Die Mecklenburgische Seenplatte wurde in der letzten Eiszeit vor 15.000 bis 20.000 Jahren durch große Gletscher gebildet. Entgegen deutlich älteren Landschaftsformen in Deutschland ist in dieser recht "jungen Region" die Landschaft hügeliger und von unzähligen Flussläufen und Seen durchzogen. Das Gebiet der Mecklenburgischen Seenplatte erstreckt sich vom Rande Lübecks über Schwerin, die Müritz bis nach Eberswalde. Naturräumlich ist das ein Landschaftsstreifen von über 200 Kilometer Länge und rund 30 Kilometer Breite.
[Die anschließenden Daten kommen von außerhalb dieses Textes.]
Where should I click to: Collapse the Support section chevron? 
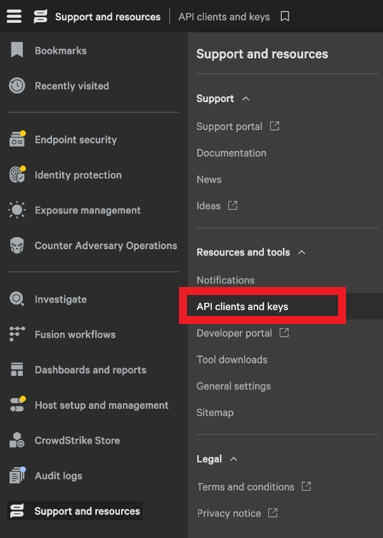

Unabhängig von dieser erdgeschichtlichen Definition wird die Region Mecklenburgische Seenplatte heute anders touristisch vermarktet. So liegen manche Städte die mit dem Begriff werben gar nicht in diesem Landschaftsraum, andere, wie zum Beispiel Schwerin, sind eindeutig zugehörig, nutzen aber touristisch den Begriff nicht.

Über 1.000 Seen liegen in diese Region und macht sie zu einer einzigartigen Wasserlandschaft in Europa, die nicht nur Wassersportler, sondern genauso Radfahrer und Wanderer fasziniert. Von Kajak Touren und Segeltörns bis zum Urlaub auf Hausbooten bietet die Mecklenburgische Seenlandschaft alle Wassersportmöglichkeiten. Neben dem Element Wasser prägen vor allem die alten Gutshäuser und Schlösser die Region. Viele der Herrenhäuser werden heute als Hotel genutzt. Der Tourismusverband gibt ein kostenlose Ausflugskarte "100 Guts- und Herrenhäuser" heraus.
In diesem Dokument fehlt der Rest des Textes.